> _WORK TO COMPLETE_:
Everything from the line containing "Open Aldina Tahunić profile name link" through the final line of the entries, both included, should be copied exactly and with nothing else; please skip pictures.

------

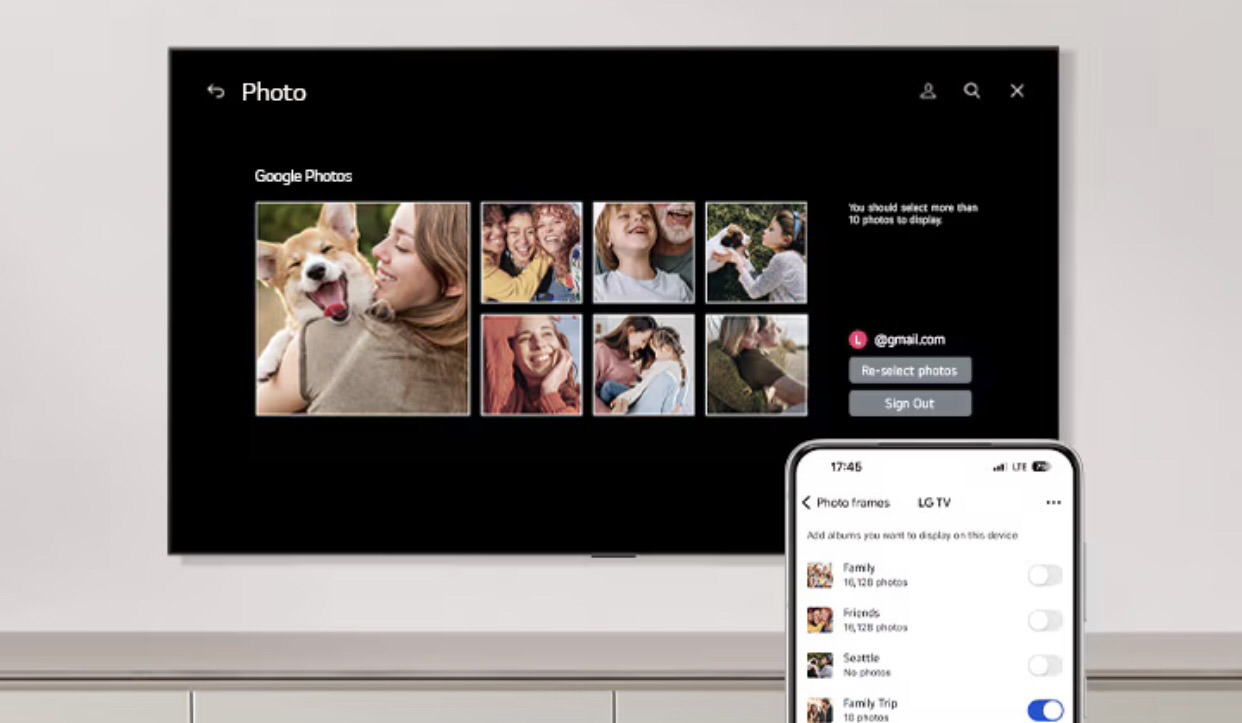Image resolution: width=1242 pixels, height=723 pixels.
Task: Open the smiling woman in red photo
Action: click(531, 364)
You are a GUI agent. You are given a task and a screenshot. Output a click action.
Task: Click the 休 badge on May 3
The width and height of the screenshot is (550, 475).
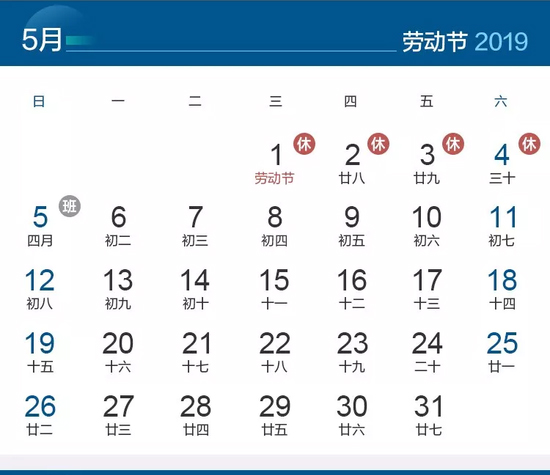coord(453,144)
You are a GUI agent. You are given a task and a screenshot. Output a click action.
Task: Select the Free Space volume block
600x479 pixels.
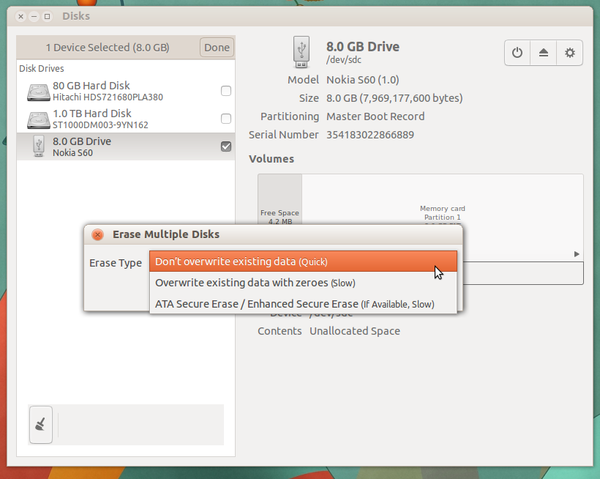click(280, 200)
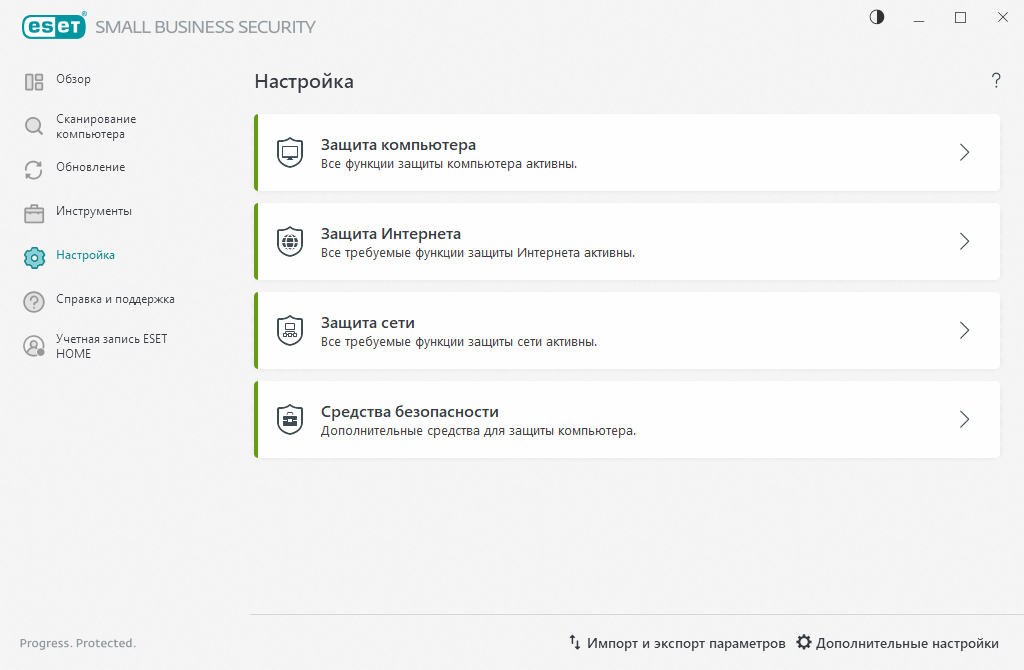Open Импорт и экспорт параметров

pos(677,643)
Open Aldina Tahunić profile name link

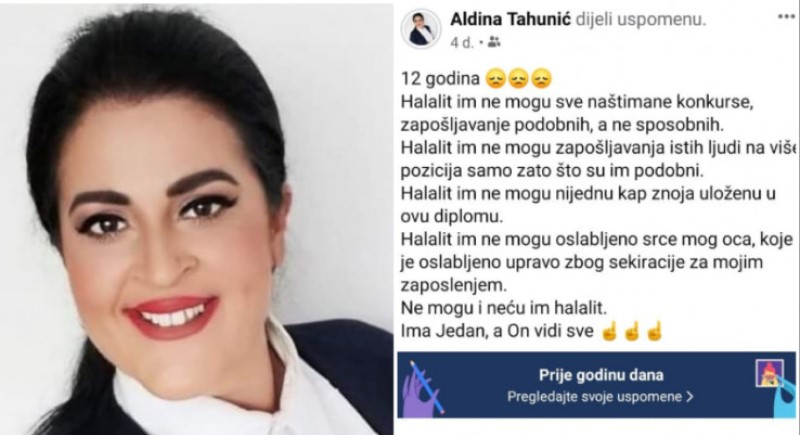(x=511, y=19)
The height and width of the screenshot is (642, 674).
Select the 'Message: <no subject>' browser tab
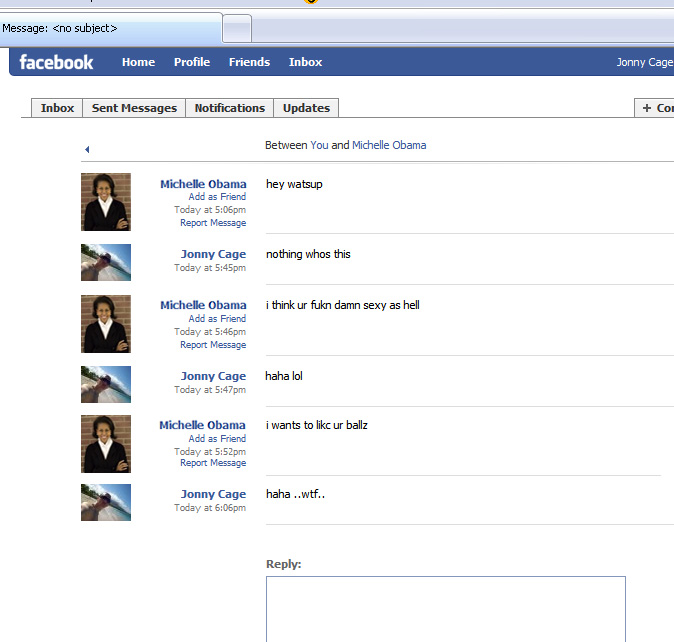click(x=110, y=28)
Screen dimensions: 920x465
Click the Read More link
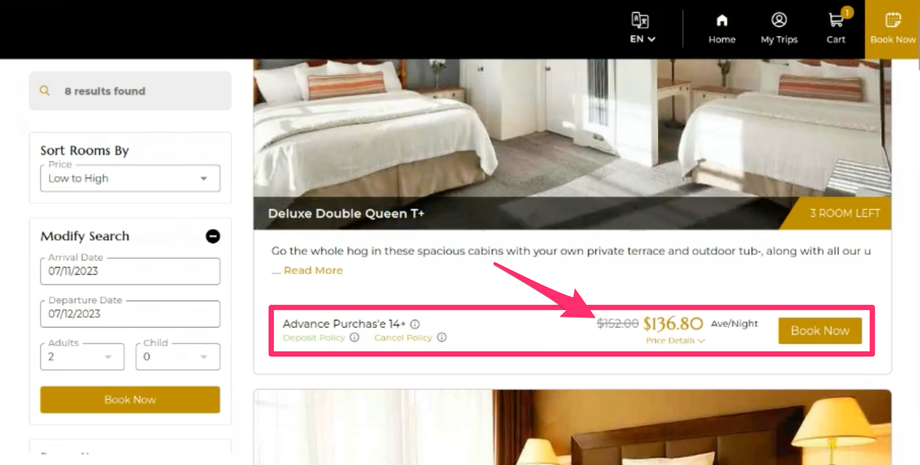point(313,270)
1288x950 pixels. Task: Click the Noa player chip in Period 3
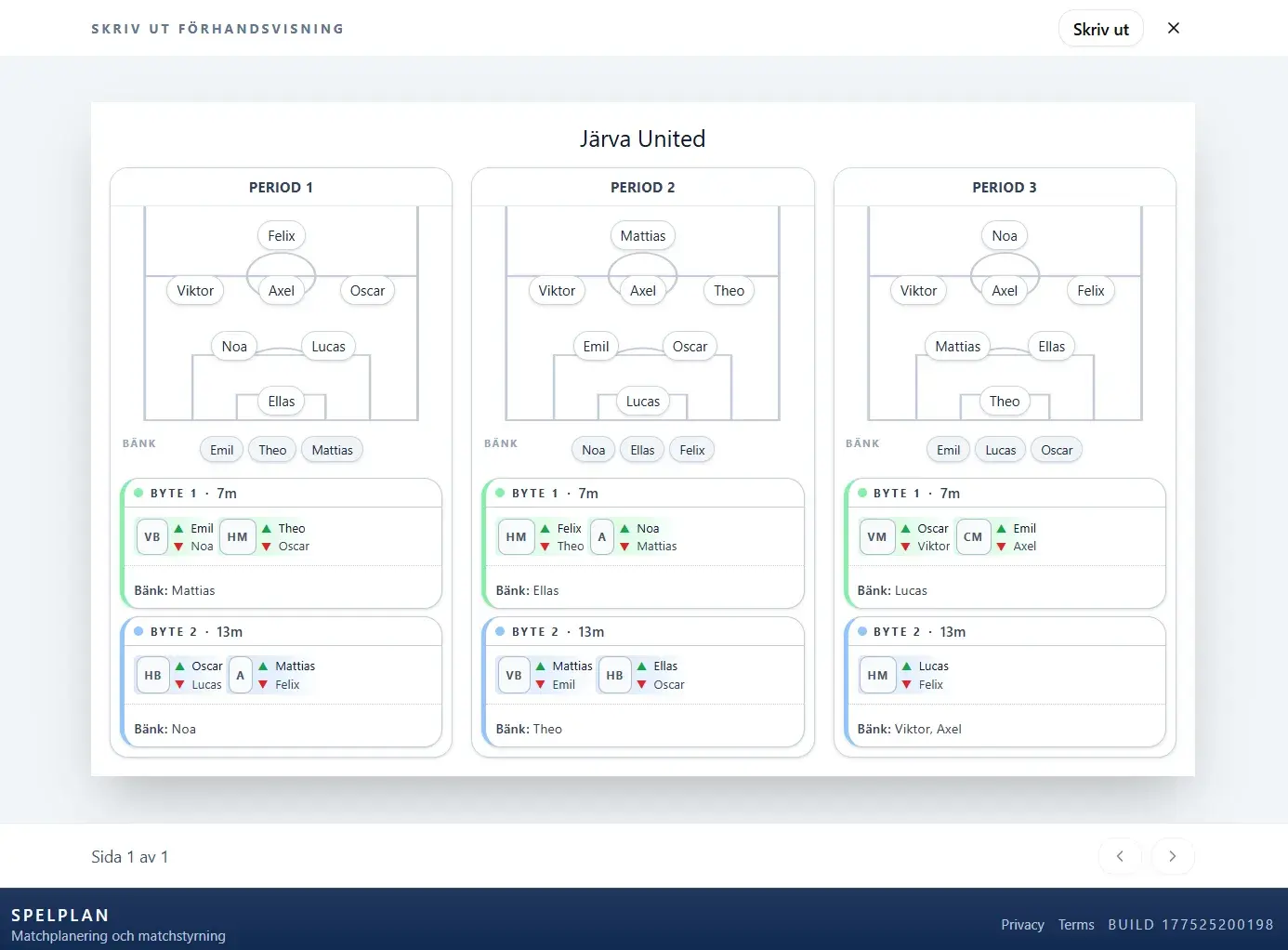1005,236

------

> _TASK RESULT_:
Open Aldina Tahunić profile name link

(x=511, y=19)
The height and width of the screenshot is (642, 674).
Select the 'Message: <no subject>' browser tab
click(x=110, y=28)
Screen dimensions: 920x465
Click the Read More link
point(313,270)
1288x950 pixels. Task: Click the Noa player chip in Period 3
1005,236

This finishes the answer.